Oeuvre intitulée In Motion, listée sur Objkt.com © Eclectical

Il y a une communauté solide, solidaire et qui va rester sur Tezos. Elle s'est créée organiquement avec des développeurs qui donnent de leur temps. J'aime bien dire que les NFT sur Ethereum, c'est New York et que sur Tezos, c'est Berlin. C'est plus underground, plus expérimental. Même les artistes présents sur les deux plateformes font un travail plus libre sur Tezos. Tu trouves des choses qui sortent des sentiers battus", analyse Gaspard Broustine. Un sentiment évidemment partagé par Diane Drubay et Arthur Breitman. La galeriste Valérie Hasson-Bénillouche est quant à elle plus nuancée car si "les artistes apprécient l'accompagnement de la fondation Tezos, au bout du compte, cela dépendra surtout de la manière dont les collectionneurs se positionnent et quelle plateforme ils privilégieront."
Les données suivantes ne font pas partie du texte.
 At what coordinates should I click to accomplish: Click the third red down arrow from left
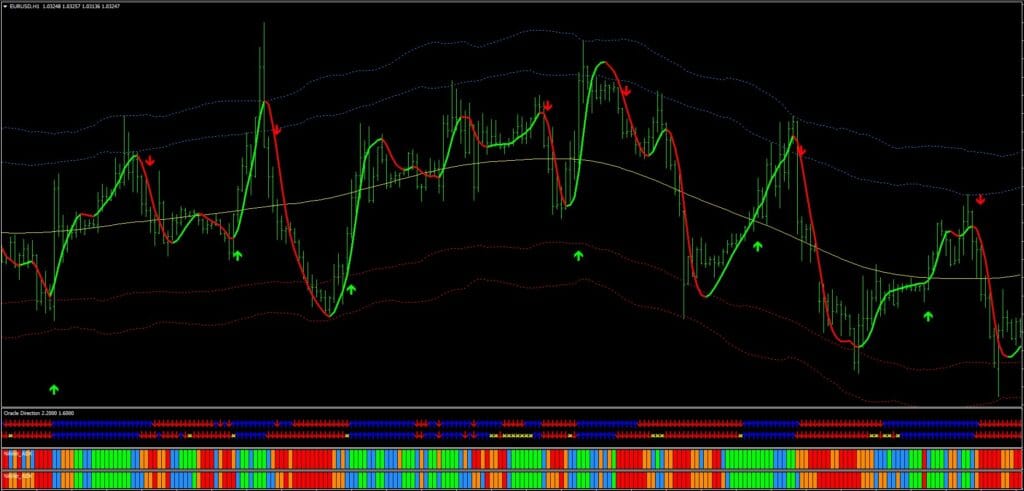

Reste que, sur Tezos comme sur les autres plateformes, l'activité du marché NFT se tarit lors de ce troisième trimestre 2022. Les seuls crypto-art et art génératif suffiront-ils à générer de l'activité à l'avenir ? Arthur Breitman a son idée sur la question et nous glisse les futurs axes d'expansion de sa plateforme : "La musique est la forme d'art qui touche le plus de gens dans le monde et de ce point de vue, il y a un vecteur de popularisation qui me parait très important. Il en va de même pour le jeu : aujourd'hui, un jeu médiocre a plus d'utilisateurs qu'une blockchain qui a un succès massif. C'est donc aussi un secteur qui fédèrera".